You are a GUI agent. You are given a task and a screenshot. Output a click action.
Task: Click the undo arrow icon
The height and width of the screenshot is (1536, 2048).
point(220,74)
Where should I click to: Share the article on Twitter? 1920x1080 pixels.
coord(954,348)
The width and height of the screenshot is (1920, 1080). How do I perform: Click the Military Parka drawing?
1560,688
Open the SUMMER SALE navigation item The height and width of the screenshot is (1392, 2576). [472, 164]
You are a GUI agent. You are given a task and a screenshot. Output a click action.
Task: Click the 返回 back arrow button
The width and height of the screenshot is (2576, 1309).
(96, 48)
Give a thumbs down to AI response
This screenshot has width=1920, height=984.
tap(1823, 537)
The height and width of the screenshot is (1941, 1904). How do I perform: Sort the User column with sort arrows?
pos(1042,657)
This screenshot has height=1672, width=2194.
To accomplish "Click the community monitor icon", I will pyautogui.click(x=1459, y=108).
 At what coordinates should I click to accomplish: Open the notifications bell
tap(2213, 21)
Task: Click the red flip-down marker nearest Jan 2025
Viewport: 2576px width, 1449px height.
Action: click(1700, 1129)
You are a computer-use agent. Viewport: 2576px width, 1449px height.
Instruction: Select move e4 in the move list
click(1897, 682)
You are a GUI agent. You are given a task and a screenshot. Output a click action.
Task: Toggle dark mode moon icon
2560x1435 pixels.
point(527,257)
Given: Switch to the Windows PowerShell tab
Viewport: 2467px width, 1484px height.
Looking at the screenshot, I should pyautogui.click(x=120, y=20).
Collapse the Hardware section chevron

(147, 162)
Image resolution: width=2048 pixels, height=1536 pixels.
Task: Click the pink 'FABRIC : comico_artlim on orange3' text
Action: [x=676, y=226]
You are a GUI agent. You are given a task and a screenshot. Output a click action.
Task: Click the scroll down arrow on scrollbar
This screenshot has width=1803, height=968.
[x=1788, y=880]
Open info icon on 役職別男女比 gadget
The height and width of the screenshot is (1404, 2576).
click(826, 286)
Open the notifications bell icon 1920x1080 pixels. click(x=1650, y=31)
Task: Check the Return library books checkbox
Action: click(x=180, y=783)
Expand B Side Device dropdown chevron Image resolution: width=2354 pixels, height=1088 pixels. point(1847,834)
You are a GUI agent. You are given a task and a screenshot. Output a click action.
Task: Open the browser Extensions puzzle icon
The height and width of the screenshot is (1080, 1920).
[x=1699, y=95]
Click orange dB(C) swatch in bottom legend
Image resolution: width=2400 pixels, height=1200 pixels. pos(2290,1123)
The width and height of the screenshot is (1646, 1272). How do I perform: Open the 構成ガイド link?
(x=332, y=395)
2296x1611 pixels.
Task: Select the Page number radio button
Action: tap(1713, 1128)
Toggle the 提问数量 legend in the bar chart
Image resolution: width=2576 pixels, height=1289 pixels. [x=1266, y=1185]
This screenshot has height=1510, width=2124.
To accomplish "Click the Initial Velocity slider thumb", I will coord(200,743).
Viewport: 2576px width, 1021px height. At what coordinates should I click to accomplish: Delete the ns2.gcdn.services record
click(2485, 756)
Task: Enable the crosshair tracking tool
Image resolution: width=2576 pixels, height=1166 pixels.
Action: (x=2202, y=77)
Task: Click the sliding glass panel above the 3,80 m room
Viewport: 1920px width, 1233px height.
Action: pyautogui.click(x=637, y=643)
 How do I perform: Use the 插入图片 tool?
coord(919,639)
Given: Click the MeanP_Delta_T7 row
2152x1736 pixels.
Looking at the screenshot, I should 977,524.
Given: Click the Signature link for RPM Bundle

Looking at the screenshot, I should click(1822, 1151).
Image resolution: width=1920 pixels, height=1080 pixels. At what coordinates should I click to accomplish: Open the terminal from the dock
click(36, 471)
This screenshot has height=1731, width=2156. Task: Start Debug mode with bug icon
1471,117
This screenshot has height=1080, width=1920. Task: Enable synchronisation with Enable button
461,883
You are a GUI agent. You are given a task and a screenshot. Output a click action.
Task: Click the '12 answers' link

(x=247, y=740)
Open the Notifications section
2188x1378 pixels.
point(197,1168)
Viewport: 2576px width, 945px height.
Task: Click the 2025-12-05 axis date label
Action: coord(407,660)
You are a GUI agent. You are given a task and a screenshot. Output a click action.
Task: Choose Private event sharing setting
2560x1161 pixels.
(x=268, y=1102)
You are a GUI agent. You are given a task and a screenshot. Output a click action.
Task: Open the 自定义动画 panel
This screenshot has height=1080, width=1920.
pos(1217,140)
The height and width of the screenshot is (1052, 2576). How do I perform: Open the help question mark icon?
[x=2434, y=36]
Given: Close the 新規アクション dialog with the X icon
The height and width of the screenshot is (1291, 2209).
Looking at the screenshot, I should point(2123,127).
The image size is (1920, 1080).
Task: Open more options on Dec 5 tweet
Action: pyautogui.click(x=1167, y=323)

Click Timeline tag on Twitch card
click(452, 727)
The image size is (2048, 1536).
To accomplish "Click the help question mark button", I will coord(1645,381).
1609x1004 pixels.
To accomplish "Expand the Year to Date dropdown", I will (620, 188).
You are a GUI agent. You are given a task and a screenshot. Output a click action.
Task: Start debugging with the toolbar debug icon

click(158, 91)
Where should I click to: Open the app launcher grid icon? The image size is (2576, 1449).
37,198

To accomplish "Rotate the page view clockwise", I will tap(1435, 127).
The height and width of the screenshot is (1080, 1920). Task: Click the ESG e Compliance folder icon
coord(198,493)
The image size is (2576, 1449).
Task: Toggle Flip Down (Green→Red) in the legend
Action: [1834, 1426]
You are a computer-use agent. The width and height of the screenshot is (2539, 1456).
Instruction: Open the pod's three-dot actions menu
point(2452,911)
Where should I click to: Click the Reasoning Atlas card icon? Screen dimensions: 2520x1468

━━━━━━━━

Beginning at the line that contains "The height and width of the screenshot is (1052, 2576).", reproduce every line down to the last line of the entries above, exactly and only those.

EXERCISE SOLUTION.
The height and width of the screenshot is (1052, 2576). How do I perform: Open the help question mark icon?
[x=2434, y=36]
Given: Close the 新規アクション dialog with the X icon
The height and width of the screenshot is (1291, 2209).
Looking at the screenshot, I should point(2123,127).
The image size is (1920, 1080).
Task: Open more options on Dec 5 tweet
Action: pyautogui.click(x=1167, y=323)

Click Timeline tag on Twitch card
click(452, 727)
The image size is (2048, 1536).
To accomplish "Click the help question mark button", I will coord(1645,381).
1609x1004 pixels.
To accomplish "Expand the Year to Date dropdown", I will (620, 188).
You are a GUI agent. You are given a task and a screenshot. Output a click action.
Task: Start debugging with the toolbar debug icon

click(158, 91)
Where should I click to: Open the app launcher grid icon? The image size is (2576, 1449).
37,198

To accomplish "Rotate the page view clockwise", I will tap(1435, 127).
The height and width of the screenshot is (1080, 1920). Task: Click the ESG e Compliance folder icon
coord(198,493)
The image size is (2576, 1449).
Task: Toggle Flip Down (Green→Red) in the legend
Action: [1834, 1426]
You are a computer-use agent. The width and height of the screenshot is (2539, 1456).
Instruction: Open the pod's three-dot actions menu
point(2452,911)
Where should I click to: Click the Reasoning Atlas card icon? Screen dimensions: 2520x1468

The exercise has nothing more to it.